Exercise ▸ Extract every line below that contains the string "should".

[Word and element location data]
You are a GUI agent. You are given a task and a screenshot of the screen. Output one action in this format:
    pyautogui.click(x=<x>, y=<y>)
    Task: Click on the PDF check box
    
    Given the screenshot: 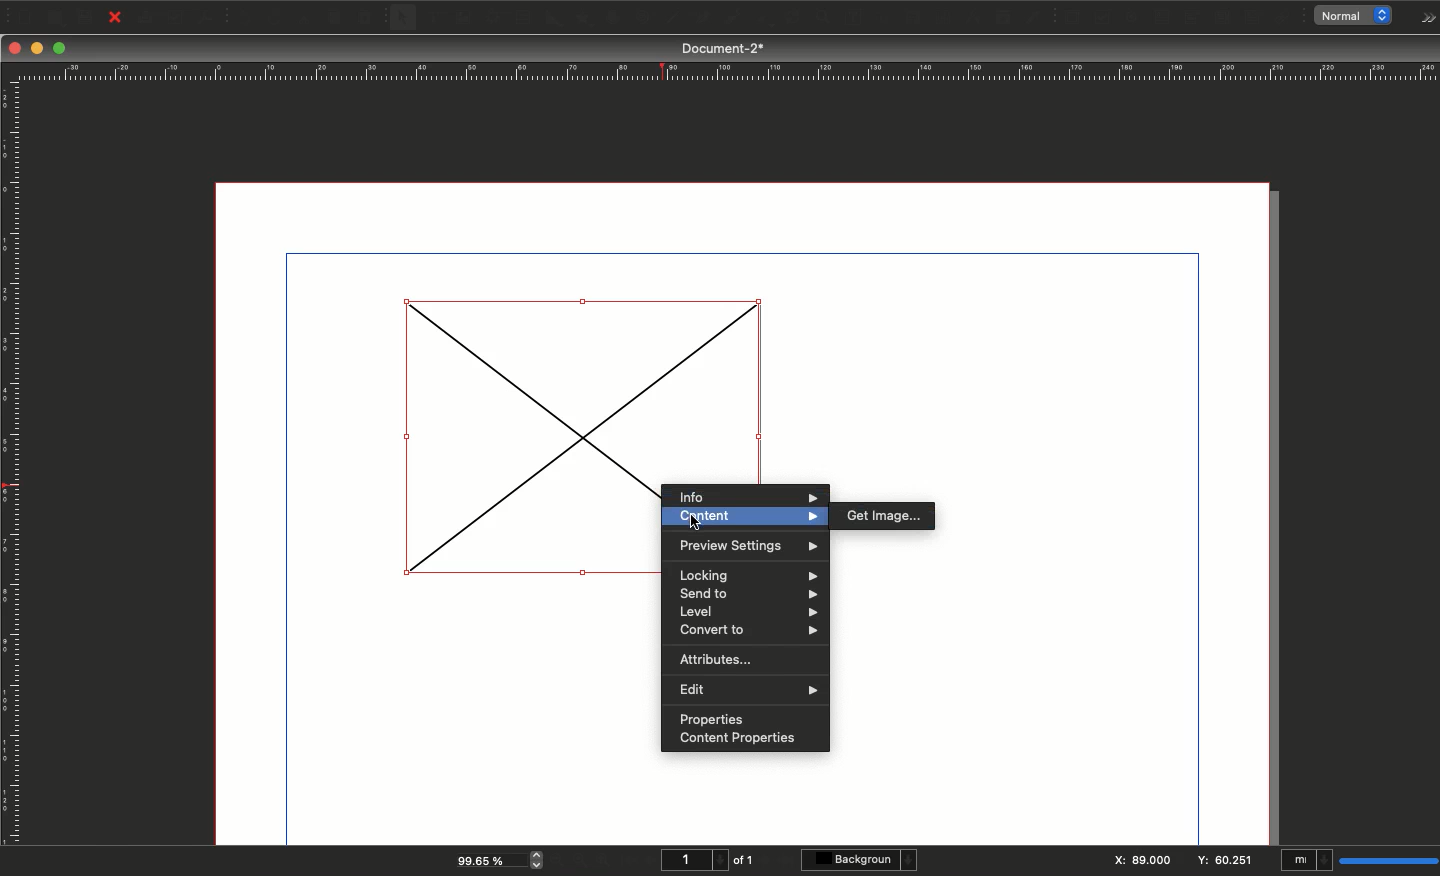 What is the action you would take?
    pyautogui.click(x=1102, y=18)
    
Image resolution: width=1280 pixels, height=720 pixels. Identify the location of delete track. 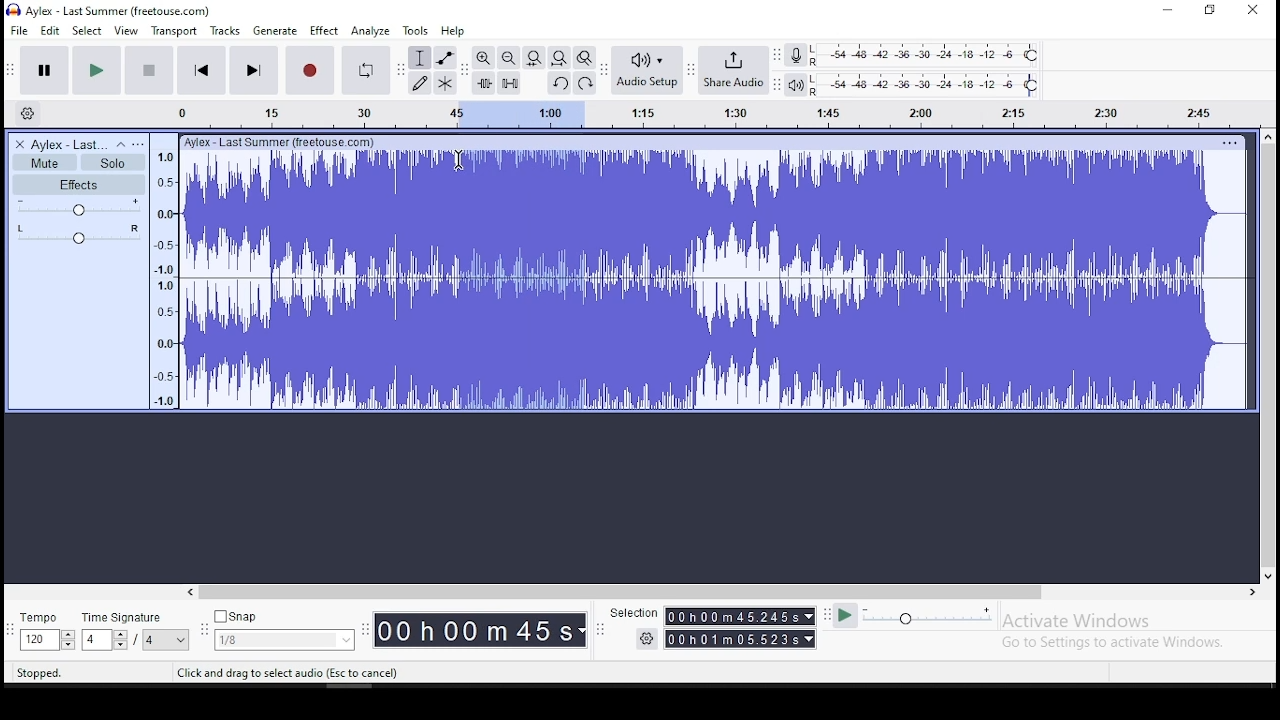
(19, 144).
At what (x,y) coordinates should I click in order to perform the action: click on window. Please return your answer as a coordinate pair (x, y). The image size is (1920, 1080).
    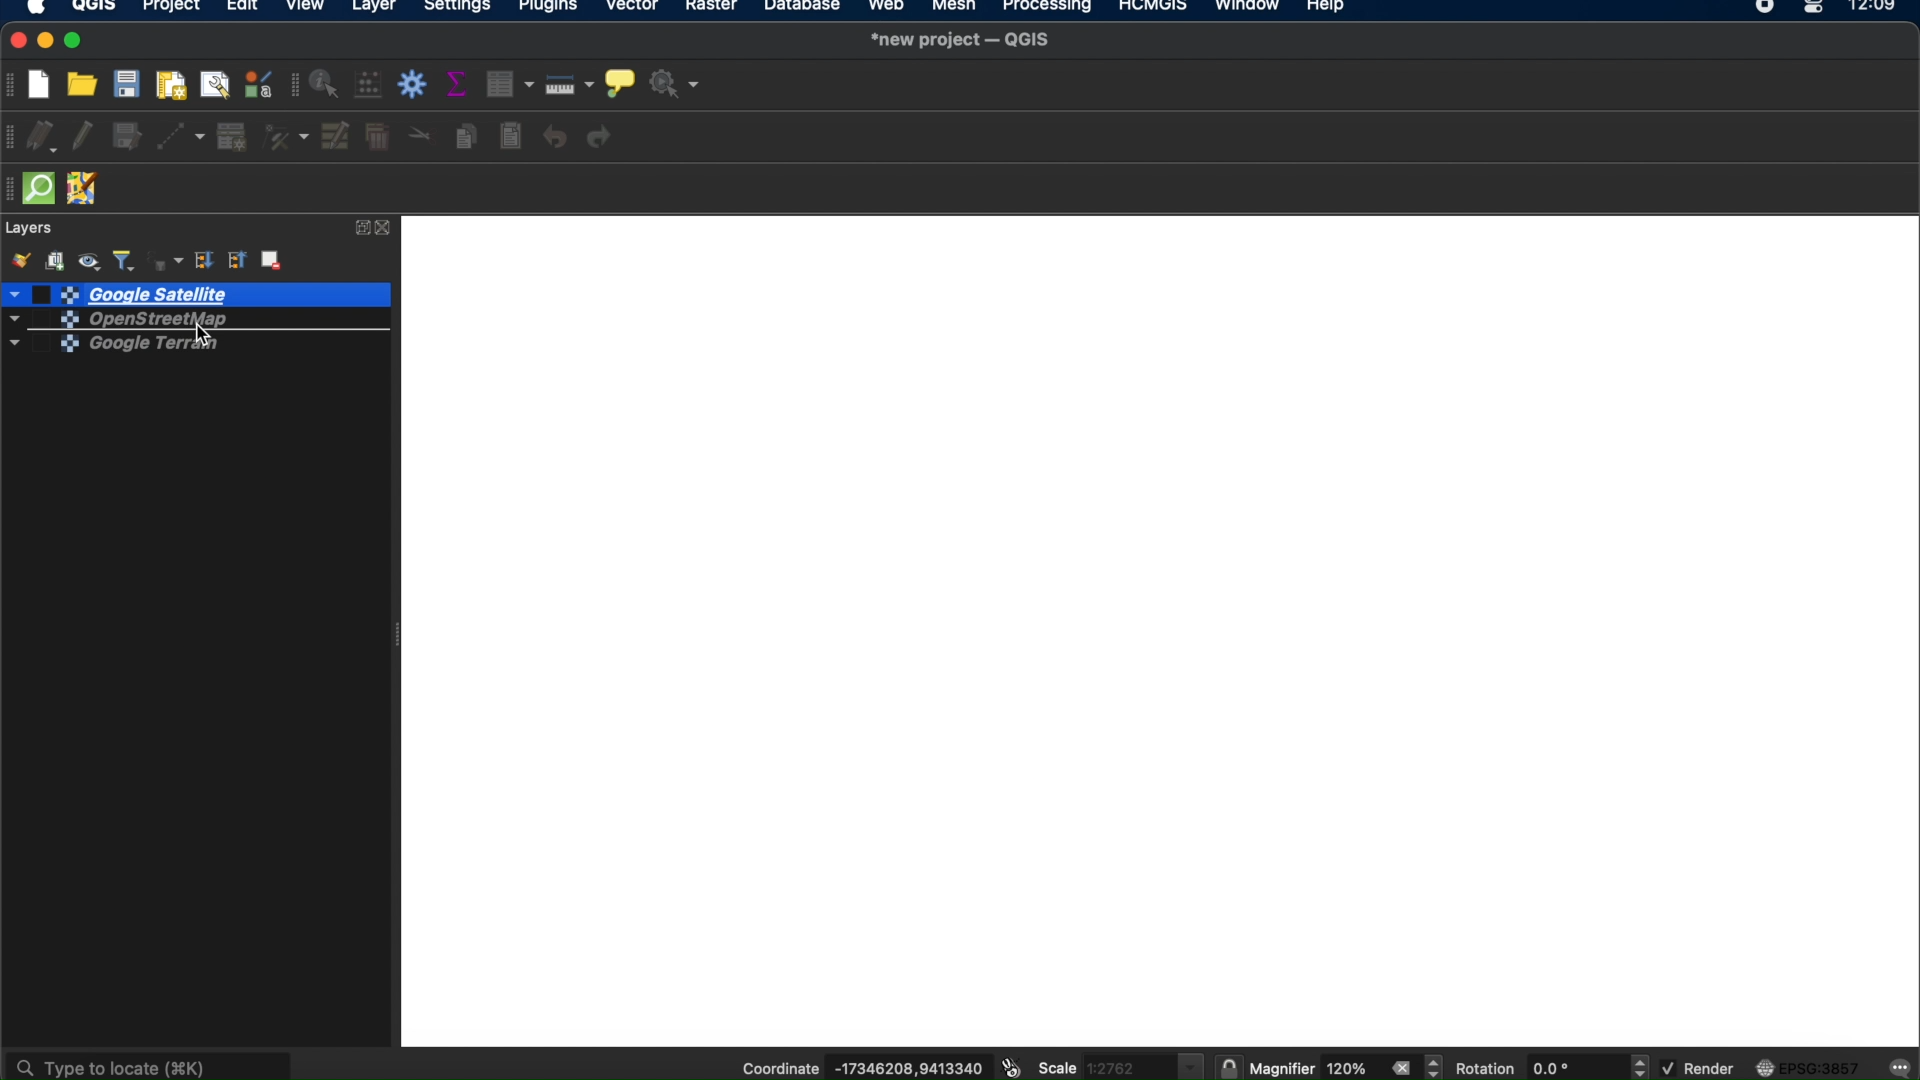
    Looking at the image, I should click on (1246, 8).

Solution ▸
At what (x,y) coordinates should I click in order to perform the action: click on window. Please return your answer as a coordinate pair (x, y). The image size is (1920, 1080).
    Looking at the image, I should click on (1246, 8).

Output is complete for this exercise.